/creston

A very tiny shell script for deploying Rails 4 applications. For those times when Capistrano is overkill & Heroku is too expensive.

Primary LanguageShellMIT LicenseMIT

Creston

Creston is a very tiny shell script for deploying Rails 4 applications. For those times when Capistrano is overkill & Heroku is too expensive.

Warning

I made Creston because I'm lazy. It sacrifices a lot of things for the sake of brevity. If your Rails app (1) makes money, (2) has mutliple stages or servers, (3) requires easy rollbacks, (4) keeps satellites in orbit, OR (4) you want to deploy from a remote git repo, YOU SHOULD NOT USE IT.

If, however, you have an app that is small, experimental, or MVP-ish in nature, creston can be a great way to get it online quickly.

Installation

Like the town it was named after, Creston is small, ugly, and not a gem. To install Creston, just clone the repo and copy the deploy.sh and .crestonignore files to the root of your Rails project locally.

Then, edit the 4 lines of the deploy.sh file with the details of your remote server. Creston assumes you have public key authentication setup on your server (i.e. you can ssh in without a passoword).

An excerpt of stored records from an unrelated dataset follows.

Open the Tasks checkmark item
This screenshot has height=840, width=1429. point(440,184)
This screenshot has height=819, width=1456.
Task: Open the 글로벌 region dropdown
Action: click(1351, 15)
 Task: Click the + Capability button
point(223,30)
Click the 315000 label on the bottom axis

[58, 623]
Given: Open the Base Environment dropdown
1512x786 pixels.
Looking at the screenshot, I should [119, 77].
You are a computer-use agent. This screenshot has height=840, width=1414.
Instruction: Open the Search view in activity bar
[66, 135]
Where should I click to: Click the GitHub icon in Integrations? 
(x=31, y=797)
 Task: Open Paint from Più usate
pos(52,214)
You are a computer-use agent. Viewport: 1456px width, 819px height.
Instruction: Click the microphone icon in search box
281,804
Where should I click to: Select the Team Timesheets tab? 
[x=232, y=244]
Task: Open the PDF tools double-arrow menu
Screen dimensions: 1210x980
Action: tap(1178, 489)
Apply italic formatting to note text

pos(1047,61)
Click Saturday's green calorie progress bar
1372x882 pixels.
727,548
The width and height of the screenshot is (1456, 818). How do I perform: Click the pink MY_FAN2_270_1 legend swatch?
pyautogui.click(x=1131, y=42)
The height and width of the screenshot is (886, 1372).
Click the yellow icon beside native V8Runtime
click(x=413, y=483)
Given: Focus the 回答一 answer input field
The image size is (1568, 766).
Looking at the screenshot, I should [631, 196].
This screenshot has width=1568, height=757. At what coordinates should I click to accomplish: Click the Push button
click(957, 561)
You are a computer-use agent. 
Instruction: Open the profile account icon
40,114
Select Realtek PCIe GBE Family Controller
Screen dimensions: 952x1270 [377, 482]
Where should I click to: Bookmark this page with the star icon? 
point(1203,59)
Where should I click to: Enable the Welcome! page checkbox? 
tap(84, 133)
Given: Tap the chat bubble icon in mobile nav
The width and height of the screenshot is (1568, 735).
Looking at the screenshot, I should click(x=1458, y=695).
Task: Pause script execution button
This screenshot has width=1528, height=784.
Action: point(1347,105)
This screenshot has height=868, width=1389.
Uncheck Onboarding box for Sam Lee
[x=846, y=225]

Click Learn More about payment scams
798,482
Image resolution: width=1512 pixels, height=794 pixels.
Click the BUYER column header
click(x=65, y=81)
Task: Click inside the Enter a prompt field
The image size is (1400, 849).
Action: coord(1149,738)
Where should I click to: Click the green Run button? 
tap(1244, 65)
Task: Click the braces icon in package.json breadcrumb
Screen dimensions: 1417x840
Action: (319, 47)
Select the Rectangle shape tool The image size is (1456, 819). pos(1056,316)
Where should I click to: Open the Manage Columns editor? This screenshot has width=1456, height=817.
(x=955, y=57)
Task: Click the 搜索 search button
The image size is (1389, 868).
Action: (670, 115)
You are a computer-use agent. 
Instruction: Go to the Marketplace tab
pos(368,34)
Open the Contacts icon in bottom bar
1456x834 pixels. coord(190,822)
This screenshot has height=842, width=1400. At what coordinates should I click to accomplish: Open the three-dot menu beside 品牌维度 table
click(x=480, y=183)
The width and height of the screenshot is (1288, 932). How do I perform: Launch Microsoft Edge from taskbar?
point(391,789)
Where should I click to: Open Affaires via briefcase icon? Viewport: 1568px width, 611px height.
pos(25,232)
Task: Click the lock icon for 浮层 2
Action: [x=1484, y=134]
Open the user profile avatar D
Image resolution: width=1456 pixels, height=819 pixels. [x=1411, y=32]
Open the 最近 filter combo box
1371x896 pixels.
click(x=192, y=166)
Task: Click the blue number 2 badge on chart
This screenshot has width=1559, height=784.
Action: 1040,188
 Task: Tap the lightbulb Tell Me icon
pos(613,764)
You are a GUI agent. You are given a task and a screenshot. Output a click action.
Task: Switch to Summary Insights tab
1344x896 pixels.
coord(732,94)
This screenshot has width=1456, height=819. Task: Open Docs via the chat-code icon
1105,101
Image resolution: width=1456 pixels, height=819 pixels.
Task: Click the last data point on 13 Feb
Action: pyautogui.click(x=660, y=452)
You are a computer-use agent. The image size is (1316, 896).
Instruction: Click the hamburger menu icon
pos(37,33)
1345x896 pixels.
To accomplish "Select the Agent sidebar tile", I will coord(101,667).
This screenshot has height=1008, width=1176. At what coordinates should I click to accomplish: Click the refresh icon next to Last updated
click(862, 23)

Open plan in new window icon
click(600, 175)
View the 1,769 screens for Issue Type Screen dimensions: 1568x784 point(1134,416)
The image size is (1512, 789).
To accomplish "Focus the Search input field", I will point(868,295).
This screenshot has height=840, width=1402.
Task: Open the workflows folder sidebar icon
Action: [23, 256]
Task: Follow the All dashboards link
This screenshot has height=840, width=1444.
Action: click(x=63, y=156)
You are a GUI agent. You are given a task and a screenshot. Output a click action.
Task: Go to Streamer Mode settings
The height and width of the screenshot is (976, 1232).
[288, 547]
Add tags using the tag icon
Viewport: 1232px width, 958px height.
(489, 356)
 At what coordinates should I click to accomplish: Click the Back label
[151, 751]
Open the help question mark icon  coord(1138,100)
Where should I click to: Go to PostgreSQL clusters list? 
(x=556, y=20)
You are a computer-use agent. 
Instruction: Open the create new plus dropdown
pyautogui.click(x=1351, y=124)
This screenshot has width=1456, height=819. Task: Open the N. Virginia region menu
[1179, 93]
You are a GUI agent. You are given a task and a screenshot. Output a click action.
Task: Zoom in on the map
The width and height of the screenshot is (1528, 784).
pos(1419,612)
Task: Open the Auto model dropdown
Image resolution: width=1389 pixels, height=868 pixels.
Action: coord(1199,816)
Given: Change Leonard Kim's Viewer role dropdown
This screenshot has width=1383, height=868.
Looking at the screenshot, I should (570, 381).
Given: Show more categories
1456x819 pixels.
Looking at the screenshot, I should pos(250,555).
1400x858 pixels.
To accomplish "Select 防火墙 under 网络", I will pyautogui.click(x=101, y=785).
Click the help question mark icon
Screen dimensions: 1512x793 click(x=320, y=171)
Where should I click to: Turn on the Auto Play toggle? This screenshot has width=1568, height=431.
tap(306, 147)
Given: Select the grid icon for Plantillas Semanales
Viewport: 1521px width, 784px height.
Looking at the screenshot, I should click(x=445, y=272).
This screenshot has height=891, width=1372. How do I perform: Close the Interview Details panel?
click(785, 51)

Once, you've done that, just run ./deploy.sh or ./deploy.sh rvm (if your server uses rvm) from the terminal. Your Rails files will rsync to your server, then the bundle cmd will be called, and finally the migration rake task is run.

Digital Ocean Rails Image

One thing that prompted me to build this was Digital Ocean's Ruby-on-Rails one-click image. It's a great way to get a Rails server deployed quickly and cheaply. Creston should work with that configuration almost out of the box. The only thing you have to do is make sure your ssh user (usually rails) has sudo permissions to restart nginx and unicorn.